Qian Feihaos Gesicht lief rot an: „Xiaoya, du hast Vorurteile gegen mich.“
Xu Xiaoya roch den Alkohol: „Das ist kein Wuliangye.“
Eine betrunkene Klassenkameradin neben ihr riss Xu Xiaoya das Weinglas aus der Hand, zerschmetterte es auf dem Boden und sagte: „Verdammt, heute Abend greifen wir Wuliangye an. Wo zum Teufel hast du diesen Schrott her? Verschwinde von hier.“
„Kein Wunder, dass die Vermessungstechnik-Studenten angewidert sind, dass ein Junge aus einer anderen Fakultät versucht, der Klassenschönheit näherzukommen. Selbst wenn Qian Feihao an der Uni ziemlich berühmt ist, reisen alle morgen ab, also wen interessiert er schon! Innerlich kochte Qian Feihao vor Wut, aber er wagte es nicht, es sich anmerken zu lassen. Hier wimmelt es von Vermessungstechnik-Studenten. Zehn von ihnen könnten es locker mit einem aufnehmen und hätten immer noch genug übrig.“
Vielen Dank an Jianke für die großzügige Spende von Jianghu Quanbi! Vielen Dank an Wei Ni Gudan für die Spende von vier Münzen!

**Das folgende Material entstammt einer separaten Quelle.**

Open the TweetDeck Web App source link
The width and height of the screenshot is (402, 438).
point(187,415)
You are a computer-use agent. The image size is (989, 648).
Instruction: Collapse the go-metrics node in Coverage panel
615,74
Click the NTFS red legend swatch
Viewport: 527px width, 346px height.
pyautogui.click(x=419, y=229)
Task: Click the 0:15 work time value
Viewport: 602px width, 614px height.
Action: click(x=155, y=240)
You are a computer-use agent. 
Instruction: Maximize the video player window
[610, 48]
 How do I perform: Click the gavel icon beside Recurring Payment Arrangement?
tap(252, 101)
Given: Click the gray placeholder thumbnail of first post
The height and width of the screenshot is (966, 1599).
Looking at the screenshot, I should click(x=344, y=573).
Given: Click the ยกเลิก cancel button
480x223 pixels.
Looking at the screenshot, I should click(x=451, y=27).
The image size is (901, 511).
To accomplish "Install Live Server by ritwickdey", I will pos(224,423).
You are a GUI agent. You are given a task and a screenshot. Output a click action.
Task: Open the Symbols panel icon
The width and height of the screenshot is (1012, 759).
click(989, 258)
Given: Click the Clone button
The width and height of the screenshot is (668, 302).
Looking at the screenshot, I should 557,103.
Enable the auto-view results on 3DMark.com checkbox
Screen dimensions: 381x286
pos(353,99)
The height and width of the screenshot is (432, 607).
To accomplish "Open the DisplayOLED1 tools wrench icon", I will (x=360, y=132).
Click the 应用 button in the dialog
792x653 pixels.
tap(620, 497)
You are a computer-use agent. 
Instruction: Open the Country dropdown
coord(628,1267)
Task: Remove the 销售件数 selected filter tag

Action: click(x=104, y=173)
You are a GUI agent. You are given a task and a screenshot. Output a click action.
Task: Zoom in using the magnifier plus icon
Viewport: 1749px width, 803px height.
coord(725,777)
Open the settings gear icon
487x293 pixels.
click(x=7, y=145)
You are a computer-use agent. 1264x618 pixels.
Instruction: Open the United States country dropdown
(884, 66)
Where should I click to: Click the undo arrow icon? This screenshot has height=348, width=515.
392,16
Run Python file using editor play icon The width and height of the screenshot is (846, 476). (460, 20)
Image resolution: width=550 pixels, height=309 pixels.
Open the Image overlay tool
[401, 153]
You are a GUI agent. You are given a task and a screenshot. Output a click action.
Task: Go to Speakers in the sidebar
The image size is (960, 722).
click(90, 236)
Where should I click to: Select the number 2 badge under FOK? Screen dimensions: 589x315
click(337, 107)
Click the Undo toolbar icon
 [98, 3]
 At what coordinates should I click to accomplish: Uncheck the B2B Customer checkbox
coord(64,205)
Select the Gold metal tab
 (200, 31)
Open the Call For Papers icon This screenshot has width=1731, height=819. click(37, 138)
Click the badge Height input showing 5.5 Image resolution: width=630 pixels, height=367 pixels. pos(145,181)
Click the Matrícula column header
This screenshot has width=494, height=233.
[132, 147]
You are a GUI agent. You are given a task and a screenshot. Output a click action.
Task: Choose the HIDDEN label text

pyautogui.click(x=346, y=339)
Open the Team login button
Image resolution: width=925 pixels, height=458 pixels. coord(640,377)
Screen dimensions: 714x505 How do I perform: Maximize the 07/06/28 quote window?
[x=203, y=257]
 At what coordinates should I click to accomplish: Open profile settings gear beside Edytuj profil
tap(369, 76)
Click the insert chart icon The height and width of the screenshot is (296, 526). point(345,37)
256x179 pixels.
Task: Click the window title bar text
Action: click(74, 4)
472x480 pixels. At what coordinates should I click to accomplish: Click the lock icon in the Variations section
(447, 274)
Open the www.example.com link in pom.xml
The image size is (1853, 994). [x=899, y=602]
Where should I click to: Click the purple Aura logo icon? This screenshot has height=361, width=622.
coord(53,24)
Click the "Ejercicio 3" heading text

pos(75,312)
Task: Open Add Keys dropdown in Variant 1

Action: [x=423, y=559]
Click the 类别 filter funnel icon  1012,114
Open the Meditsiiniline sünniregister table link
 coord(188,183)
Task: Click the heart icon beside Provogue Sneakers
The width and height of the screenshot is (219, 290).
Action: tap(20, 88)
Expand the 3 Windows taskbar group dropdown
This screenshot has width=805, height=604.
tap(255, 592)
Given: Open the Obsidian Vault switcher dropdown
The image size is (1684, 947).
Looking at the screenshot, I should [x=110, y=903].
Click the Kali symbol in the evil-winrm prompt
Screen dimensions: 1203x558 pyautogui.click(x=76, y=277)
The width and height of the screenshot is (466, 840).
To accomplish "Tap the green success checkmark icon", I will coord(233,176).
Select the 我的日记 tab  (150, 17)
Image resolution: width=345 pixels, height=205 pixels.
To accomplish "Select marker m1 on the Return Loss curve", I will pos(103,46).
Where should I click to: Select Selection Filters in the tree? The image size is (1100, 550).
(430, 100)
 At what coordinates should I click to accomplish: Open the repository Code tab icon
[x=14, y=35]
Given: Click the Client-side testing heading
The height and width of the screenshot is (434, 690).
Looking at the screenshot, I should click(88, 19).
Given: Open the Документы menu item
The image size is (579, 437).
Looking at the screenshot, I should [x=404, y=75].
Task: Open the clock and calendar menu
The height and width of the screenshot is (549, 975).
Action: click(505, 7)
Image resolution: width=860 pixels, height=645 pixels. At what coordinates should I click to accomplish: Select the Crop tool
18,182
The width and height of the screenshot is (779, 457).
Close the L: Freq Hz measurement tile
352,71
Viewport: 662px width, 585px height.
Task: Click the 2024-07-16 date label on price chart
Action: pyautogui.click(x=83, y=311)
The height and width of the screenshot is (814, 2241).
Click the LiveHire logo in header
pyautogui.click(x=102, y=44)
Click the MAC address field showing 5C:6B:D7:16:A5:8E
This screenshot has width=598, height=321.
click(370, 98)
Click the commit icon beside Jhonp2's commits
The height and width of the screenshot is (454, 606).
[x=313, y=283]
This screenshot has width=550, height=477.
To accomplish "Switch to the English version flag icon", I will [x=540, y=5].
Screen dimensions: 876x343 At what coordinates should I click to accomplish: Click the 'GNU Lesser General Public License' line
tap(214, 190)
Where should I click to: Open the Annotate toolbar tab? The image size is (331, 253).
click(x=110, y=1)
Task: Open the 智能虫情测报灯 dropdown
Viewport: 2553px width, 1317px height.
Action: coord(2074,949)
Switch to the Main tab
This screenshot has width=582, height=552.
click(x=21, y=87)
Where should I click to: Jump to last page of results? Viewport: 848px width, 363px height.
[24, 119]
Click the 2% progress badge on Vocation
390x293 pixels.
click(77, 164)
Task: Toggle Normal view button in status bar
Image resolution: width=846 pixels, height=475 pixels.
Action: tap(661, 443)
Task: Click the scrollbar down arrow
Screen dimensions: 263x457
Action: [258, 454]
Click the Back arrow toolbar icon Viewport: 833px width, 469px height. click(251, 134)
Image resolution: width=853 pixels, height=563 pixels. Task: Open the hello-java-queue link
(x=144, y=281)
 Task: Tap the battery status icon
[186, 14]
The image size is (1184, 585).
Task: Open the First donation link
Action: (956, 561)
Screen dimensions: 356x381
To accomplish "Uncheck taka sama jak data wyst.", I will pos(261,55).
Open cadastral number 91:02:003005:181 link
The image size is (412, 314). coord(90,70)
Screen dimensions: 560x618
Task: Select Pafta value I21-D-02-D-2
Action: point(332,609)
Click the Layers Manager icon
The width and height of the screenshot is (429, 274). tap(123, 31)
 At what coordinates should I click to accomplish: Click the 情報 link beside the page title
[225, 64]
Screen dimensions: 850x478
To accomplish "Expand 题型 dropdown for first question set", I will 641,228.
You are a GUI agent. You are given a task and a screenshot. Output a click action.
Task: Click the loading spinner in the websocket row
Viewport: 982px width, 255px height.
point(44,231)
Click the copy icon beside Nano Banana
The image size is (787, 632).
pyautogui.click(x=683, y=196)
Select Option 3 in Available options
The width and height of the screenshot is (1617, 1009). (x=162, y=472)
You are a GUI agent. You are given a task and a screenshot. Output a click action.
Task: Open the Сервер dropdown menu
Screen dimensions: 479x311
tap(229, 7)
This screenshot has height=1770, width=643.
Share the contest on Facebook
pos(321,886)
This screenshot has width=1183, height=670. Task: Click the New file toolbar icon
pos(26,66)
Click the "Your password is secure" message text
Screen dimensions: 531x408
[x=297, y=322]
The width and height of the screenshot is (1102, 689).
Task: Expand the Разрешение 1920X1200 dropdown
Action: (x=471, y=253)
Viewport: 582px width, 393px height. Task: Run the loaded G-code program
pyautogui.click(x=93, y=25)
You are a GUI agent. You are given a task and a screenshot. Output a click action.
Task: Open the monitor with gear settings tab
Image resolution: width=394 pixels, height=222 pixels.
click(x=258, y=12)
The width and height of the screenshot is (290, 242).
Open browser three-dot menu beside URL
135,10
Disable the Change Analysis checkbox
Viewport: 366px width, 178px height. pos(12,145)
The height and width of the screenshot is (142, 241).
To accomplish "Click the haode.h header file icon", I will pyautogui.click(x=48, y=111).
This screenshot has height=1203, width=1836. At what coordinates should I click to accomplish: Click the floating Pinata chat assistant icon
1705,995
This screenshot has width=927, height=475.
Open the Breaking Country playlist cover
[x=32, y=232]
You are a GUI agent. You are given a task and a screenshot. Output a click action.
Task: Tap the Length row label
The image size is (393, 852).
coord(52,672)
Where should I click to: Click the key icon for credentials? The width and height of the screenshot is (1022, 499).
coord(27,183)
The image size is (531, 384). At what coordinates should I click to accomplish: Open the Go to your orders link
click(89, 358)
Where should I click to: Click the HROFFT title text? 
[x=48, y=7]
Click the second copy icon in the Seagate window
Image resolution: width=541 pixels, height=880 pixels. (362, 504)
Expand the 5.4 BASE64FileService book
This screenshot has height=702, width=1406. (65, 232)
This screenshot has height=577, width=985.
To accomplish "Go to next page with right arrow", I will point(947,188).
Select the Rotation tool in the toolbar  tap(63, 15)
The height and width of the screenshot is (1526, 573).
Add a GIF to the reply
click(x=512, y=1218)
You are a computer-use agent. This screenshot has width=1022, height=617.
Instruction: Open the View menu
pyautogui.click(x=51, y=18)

Band 2 [165] Du musst mich verwöhnen
Zhao Qiang, Zhao Qiang. Du hast nach sechs gefragt, Xu Xiaoya winkte Zhao Qiang zu, tausend Flügel und Kronen. Er machte sich wirklich Sorgen, dass Xu Xiaoya betrunken sein könnte. Überall waren Jungs, und wenn einer sie ausnutzte, würde Zhao Qiang vor Eifersucht sterben! Vorher, im Büro, hatte Zhao Qiang gerade erst die süße Empfindung gekostet, die ihm eine Frau schenkte. Jetzt betrachtete er Xu Xiaoya als verbotenes Objekt.
„Hör auf zu trinken!“, sagte Zhao Qiang mit etwas strenger Stimme. Normalerweise kümmerte es ihn nicht, wenn Xu Xiaoya trank, aber heute hatte sie eindeutig zu viel getrunken. Außerdem, bei so vielen Mitschülern im Klassenzimmer, hätte Xu Xiaoya es selbst dann nicht ertragen können, wenn die Mädchen nicht auf den Klassensprecher angestoßen hätten. Wenn sie weitermachte, würde das nur eines bedeuten: Sie würde sich völlig betrinken, und das wäre nicht gut für ihre Gesundheit.
Xu Xiaoya grinste und deutete auf ihr leeres Glas: „Schenk mir noch etwas Wein ein, das letzte. Dann suchen wir uns einen Ort, wo wir richtig die Sau rauslassen können.“
„Ja, ja!“, riefen die Schüler laut. „Lasst uns in die Disco gehen! Lasst uns Karaoke singen! Lasst uns die ganze Nacht durchfeiern!“
Xu Xiaoya zupfte heimlich mit einer Hand an Zhao Qiangs Finger, ihr Blick wirkte etwas flehend. Zhao Qiang wollte niemanden enttäuschen, aber vor allem wollte er Xu Xiaoya nicht enttäuschen, also sagte er: „Okay, noch einen Drink, dann gehen wir Karaoke singen.“
Zu diesem Zeitpunkt dachte niemand darüber nach, warum Xu Xiaoya auf Zhao Qiangs Zustimmung warten musste. Tatsächlich waren einige Klassenkameraden bereits gegangen, hauptsächlich Paare, vermutlich um in Hotels einzuchecken. Nachdem das letzte Glas Wein ausgetrunken war, klirrten laute Gläser, und alle stürmten aus dem Saal, umarmten sich und hinterließen ein chaotisches Bild.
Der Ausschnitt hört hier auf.